Qui indemnise un frontalier au chômage ?
En règle générale, un frontalier cotise à l’assurance chômage suisse sur son salaire, mais en cas de chômage complet, c’est la France, son pays de résidence, qui l’indemnise, et l’allocation se calcule sur la base du salaire suisse qu’il percevait.
Cette dissociation entre le pays qui encaisse les cotisations et celui qui verse les allocations surprend, mais elle est le principe même des règles de coordination entre la Suisse et l’Union européenne : chaque risque est rattaché à un pays compétent, et pour le chômage complet d’un frontalier, ce pays est celui du domicile. Elle s’inscrit dans une architecture d’ensemble, où impôt, assurance maladie et retraite obéissent chacun à leur propre règle : le guide du statut de frontalier en donne la carte complète.
Reste que tout ne bascule pas côté français. La ligne de partage passe par une question simple : votre contrat de travail suisse existe-t-il encore ?
Chômage complet : la France paie, sur la base du salaire suisse
Quand le contrat de travail suisse prend fin, licenciement ou non-renouvellement, le frontalier qui réside en France relève du régime français d’assurance chômage, comme s’il avait travaillé en France.

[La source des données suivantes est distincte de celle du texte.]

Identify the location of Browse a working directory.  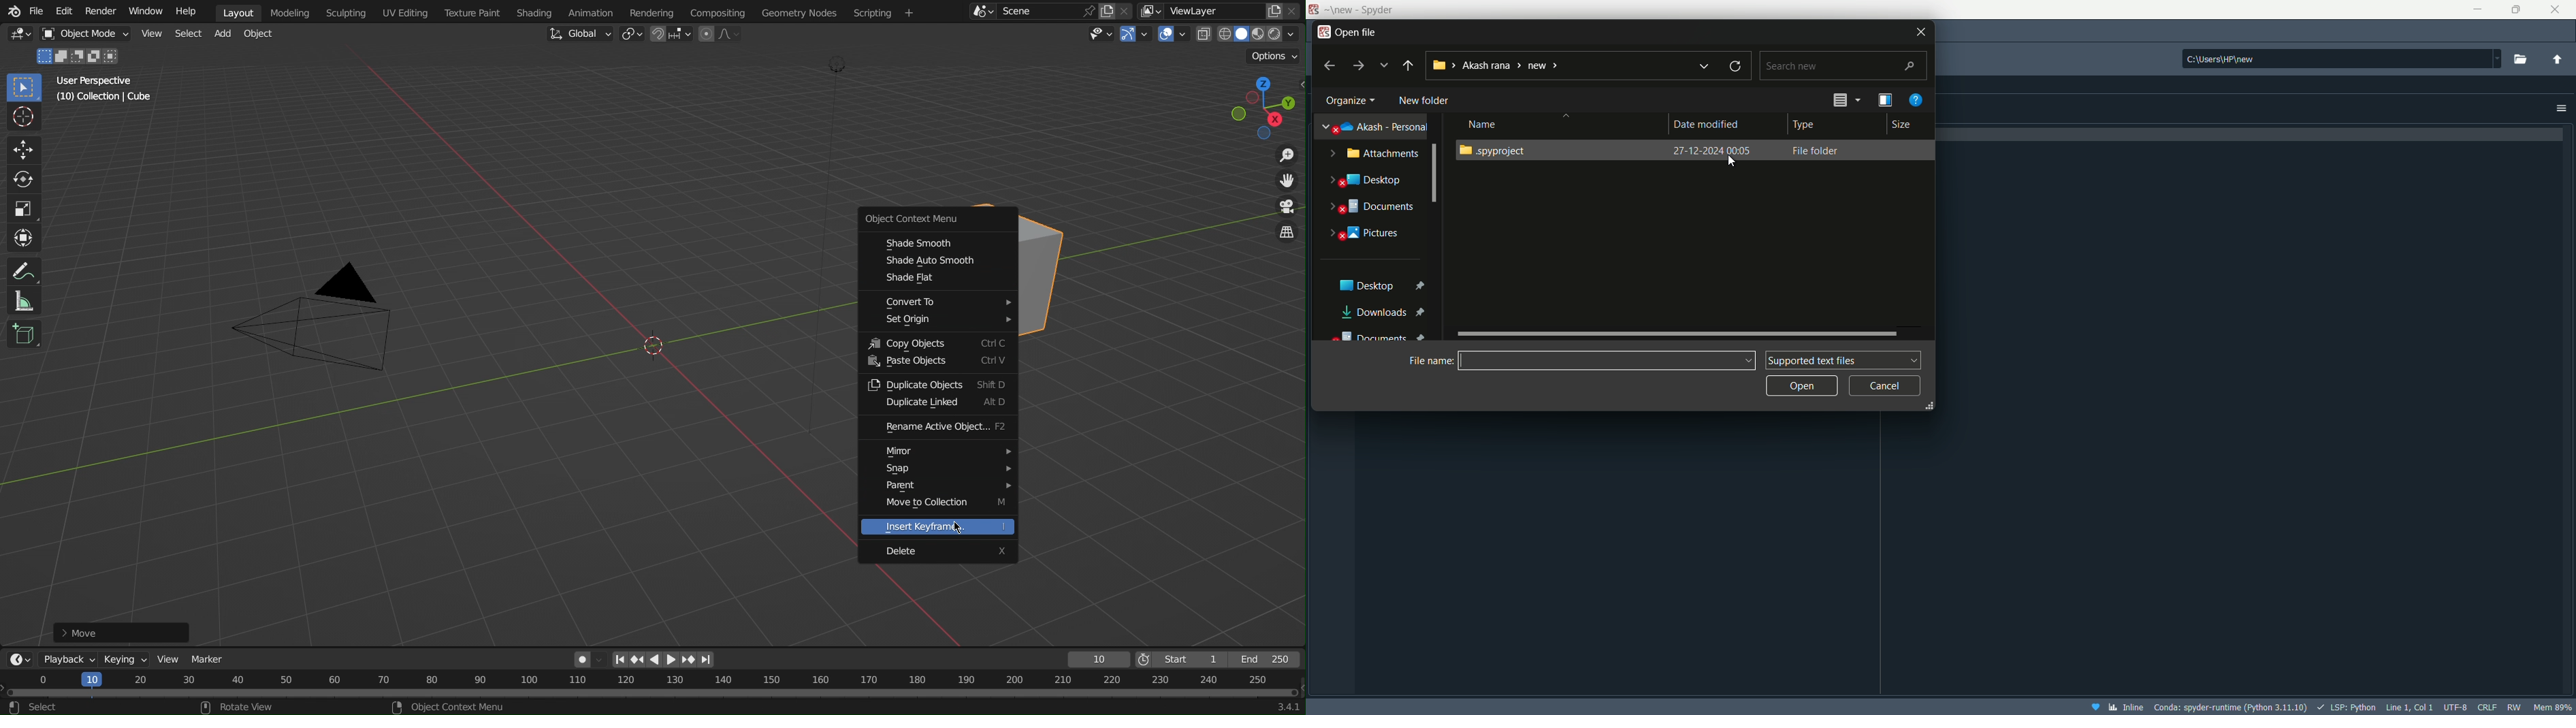
(2521, 58).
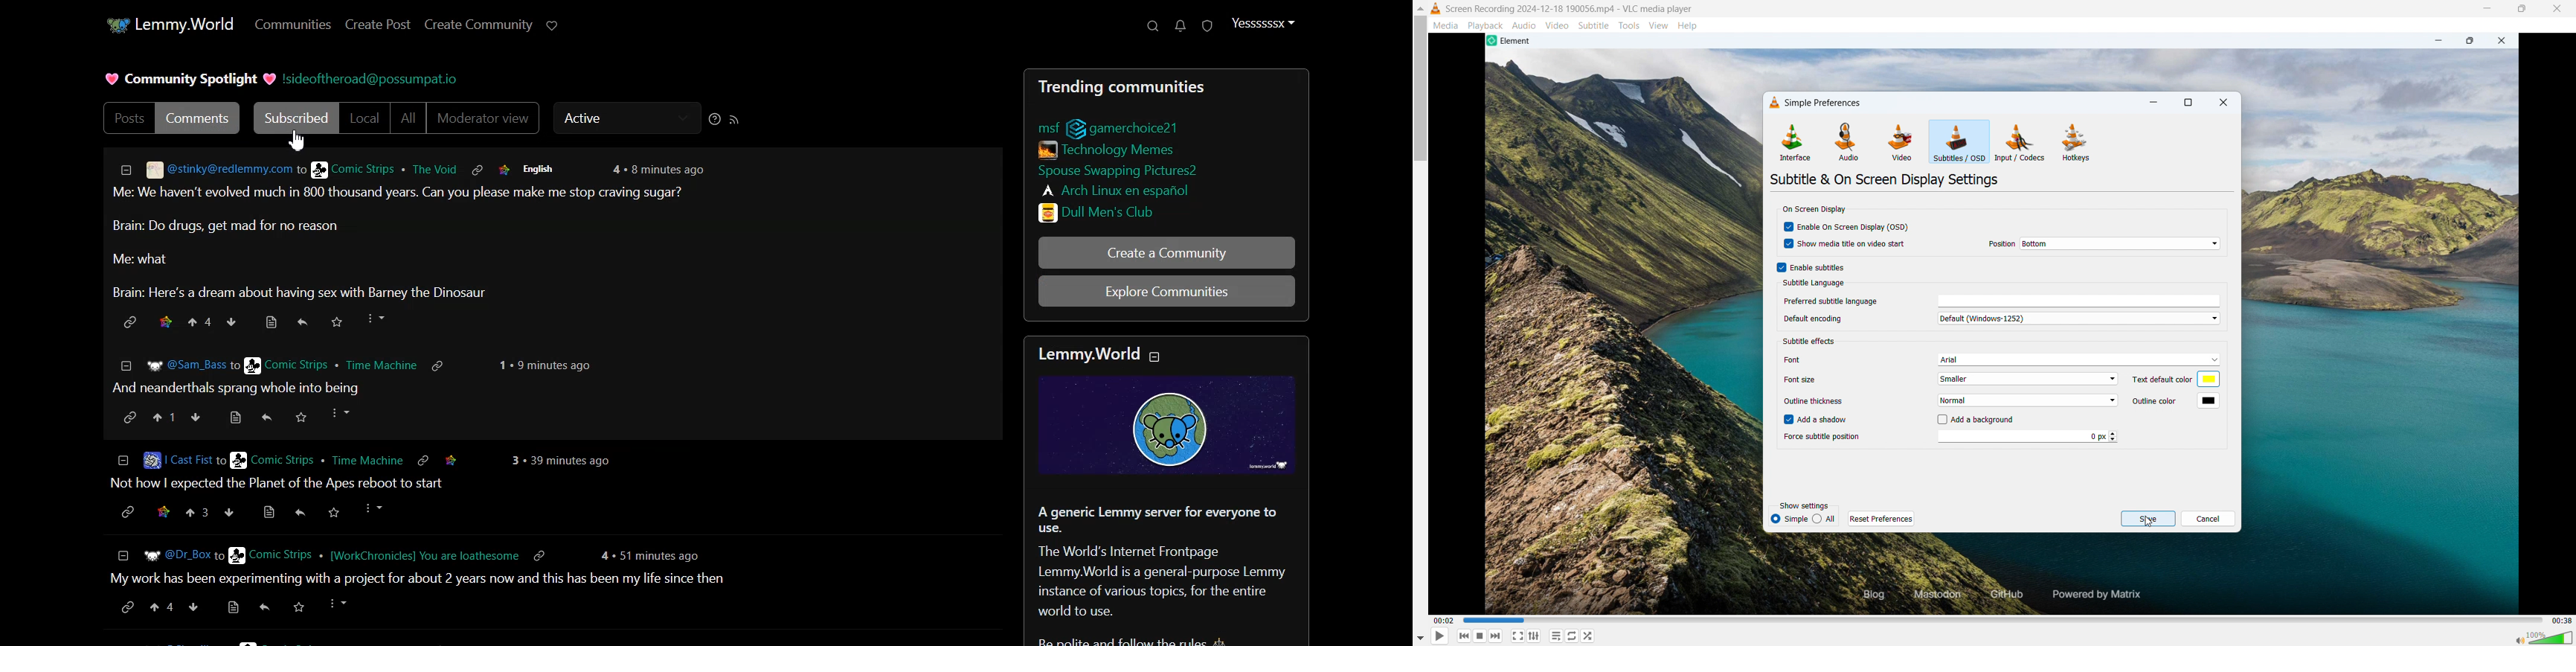  What do you see at coordinates (1556, 636) in the screenshot?
I see `toggle playlist` at bounding box center [1556, 636].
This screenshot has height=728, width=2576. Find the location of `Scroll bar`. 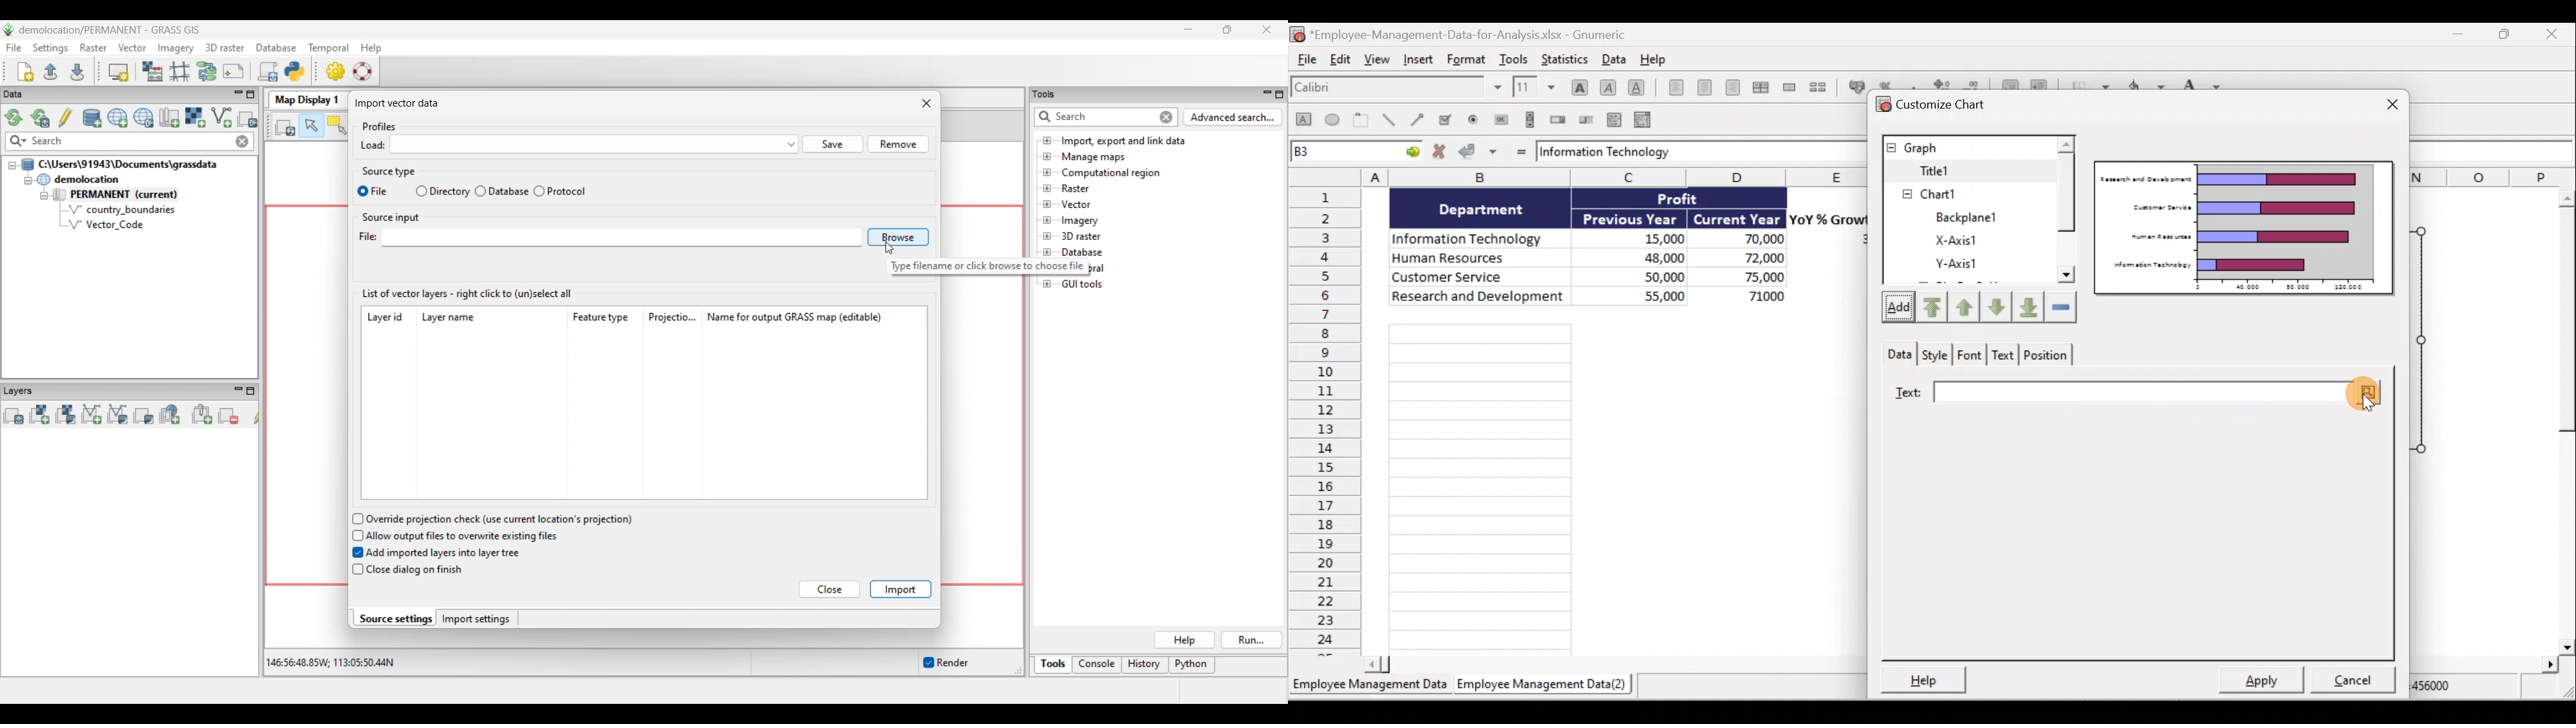

Scroll bar is located at coordinates (2560, 421).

Ses cotisations suisses ne sont pas perdues : les périodes d’assurance accomplies en Suisse sont prises en compte par le régime français pour l’ouverture des droits.
Pour le montant, les règles de coordination posent un principe favorable : le régime français retient, en règle générale, les rémunérations perçues en Suisse comme base de calcul, converties en euros. L’allocation est ensuite déterminée selon les règles françaises, avec leurs conditions de durée, leurs planchers et leurs plafonds. Autrement dit, la base est suisse, la mécanique de calcul est française : le résultat ne se devine pas à partir du seul dernier salaire, et il ne correspond à aucun pourcentage unique.
La base retenue n’est d’ailleurs pas le montant qui arrivait sur votre compte : entre cotisations sociales et éventuel impôt à la source, ce que contient réellement une fiche de paie suisse mérite d’être posé avant d’estimer quoi que ce soit.
Chômage partiel et intempéries : la Suisse reste compétente
La logique s’inverse quand le contrat subsiste. Si votre employeur suisse réduit temporairement l’horaire de travail, ou si un chantier s’arrête pour cause d’intempéries, vous restez son salarié : c’est alors, en règle générale, le régime suisse qui intervient, par l’intermédiaire de l’employeur, comme pour un collègue domicilié en Suisse.
Le critère à retenir est donc celui-ci :
- Le contrat suisse subsiste, activité réduite ou suspendue : régime suisse, en règle générale.
- Le contrat suisse est rompu, chômage complet : régime français, sur la base du salaire suisse.
- Situations mixtes, pluriactivité, emploi de droit public, contrats successifs des deux côtés : la règle applicable dépend du détail de la situation et se vérifie au cas par cas.